◆ GOAL
Copy the data below with every "GUI agent" changed to "screen agent", leaving everything else as it is.

==============================

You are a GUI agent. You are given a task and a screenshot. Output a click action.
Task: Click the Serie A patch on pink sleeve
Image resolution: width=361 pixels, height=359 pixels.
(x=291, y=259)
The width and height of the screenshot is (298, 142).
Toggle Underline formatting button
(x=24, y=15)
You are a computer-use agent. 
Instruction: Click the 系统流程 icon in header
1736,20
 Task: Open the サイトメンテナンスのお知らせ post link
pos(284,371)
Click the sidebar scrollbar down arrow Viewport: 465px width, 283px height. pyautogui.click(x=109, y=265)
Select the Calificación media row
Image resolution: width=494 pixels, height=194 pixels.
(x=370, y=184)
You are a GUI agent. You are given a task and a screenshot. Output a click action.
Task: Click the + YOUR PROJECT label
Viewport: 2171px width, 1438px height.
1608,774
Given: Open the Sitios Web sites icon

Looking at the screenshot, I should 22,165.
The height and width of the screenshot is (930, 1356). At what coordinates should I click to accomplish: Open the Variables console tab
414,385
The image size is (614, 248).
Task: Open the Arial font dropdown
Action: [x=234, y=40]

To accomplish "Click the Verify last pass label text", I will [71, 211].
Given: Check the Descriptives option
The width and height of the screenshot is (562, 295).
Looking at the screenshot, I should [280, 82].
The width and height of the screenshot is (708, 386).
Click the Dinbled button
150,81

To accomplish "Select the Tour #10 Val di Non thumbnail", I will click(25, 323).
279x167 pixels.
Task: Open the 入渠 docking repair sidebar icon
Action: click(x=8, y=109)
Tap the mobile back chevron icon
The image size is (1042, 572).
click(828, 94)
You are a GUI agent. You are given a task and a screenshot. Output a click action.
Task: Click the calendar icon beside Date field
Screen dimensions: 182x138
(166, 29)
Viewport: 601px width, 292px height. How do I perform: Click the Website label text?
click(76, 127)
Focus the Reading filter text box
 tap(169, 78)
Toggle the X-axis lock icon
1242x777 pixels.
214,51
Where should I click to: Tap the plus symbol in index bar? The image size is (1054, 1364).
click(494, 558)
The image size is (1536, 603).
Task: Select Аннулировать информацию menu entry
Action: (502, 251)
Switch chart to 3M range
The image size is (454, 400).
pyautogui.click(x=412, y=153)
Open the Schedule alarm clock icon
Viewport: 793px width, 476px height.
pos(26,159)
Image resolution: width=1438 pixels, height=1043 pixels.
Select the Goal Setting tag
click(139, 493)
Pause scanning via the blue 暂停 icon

==============================

◆ ANSWER TO THIS EXERCISE
You are a screen agent. You are given a task and a screenshot. Output a click action.
Task: Click the Serie A patch on pink sleeve
Image resolution: width=361 pixels, height=359 pixels.
(x=291, y=259)
The width and height of the screenshot is (298, 142).
Toggle Underline formatting button
(x=24, y=15)
You are a computer-use agent. 
Instruction: Click the 系统流程 icon in header
1736,20
 Task: Open the サイトメンテナンスのお知らせ post link
pos(284,371)
Click the sidebar scrollbar down arrow Viewport: 465px width, 283px height. pyautogui.click(x=109, y=265)
Select the Calificación media row
Image resolution: width=494 pixels, height=194 pixels.
(x=370, y=184)
You are a screen agent. You are given a task and a screenshot. Output a click action.
Task: Click the + YOUR PROJECT label
Viewport: 2171px width, 1438px height.
1608,774
Given: Open the Sitios Web sites icon

Looking at the screenshot, I should 22,165.
The height and width of the screenshot is (930, 1356). At what coordinates should I click to accomplish: Open the Variables console tab
414,385
The image size is (614, 248).
Task: Open the Arial font dropdown
Action: [x=234, y=40]

To accomplish "Click the Verify last pass label text", I will [71, 211].
Given: Check the Descriptives option
The width and height of the screenshot is (562, 295).
Looking at the screenshot, I should [280, 82].
The width and height of the screenshot is (708, 386).
Click the Dinbled button
150,81

To accomplish "Select the Tour #10 Val di Non thumbnail", I will click(25, 323).
279x167 pixels.
Task: Open the 入渠 docking repair sidebar icon
Action: click(x=8, y=109)
Tap the mobile back chevron icon
The image size is (1042, 572).
click(828, 94)
You are a screen agent. You are given a task and a screenshot. Output a click action.
Task: Click the calendar icon beside Date field
Screen dimensions: 182x138
(166, 29)
Viewport: 601px width, 292px height. How do I perform: Click the Website label text?
click(76, 127)
Focus the Reading filter text box
 tap(169, 78)
Toggle the X-axis lock icon
1242x777 pixels.
214,51
Where should I click to: Tap the plus symbol in index bar? The image size is (1054, 1364).
click(494, 558)
The image size is (1536, 603).
Task: Select Аннулировать информацию menu entry
Action: (502, 251)
Switch chart to 3M range
The image size is (454, 400).
pyautogui.click(x=412, y=153)
Open the Schedule alarm clock icon
Viewport: 793px width, 476px height.
pos(26,159)
Image resolution: width=1438 pixels, height=1043 pixels.
Select the Goal Setting tag
click(139, 493)
Pause scanning via the blue 暂停 icon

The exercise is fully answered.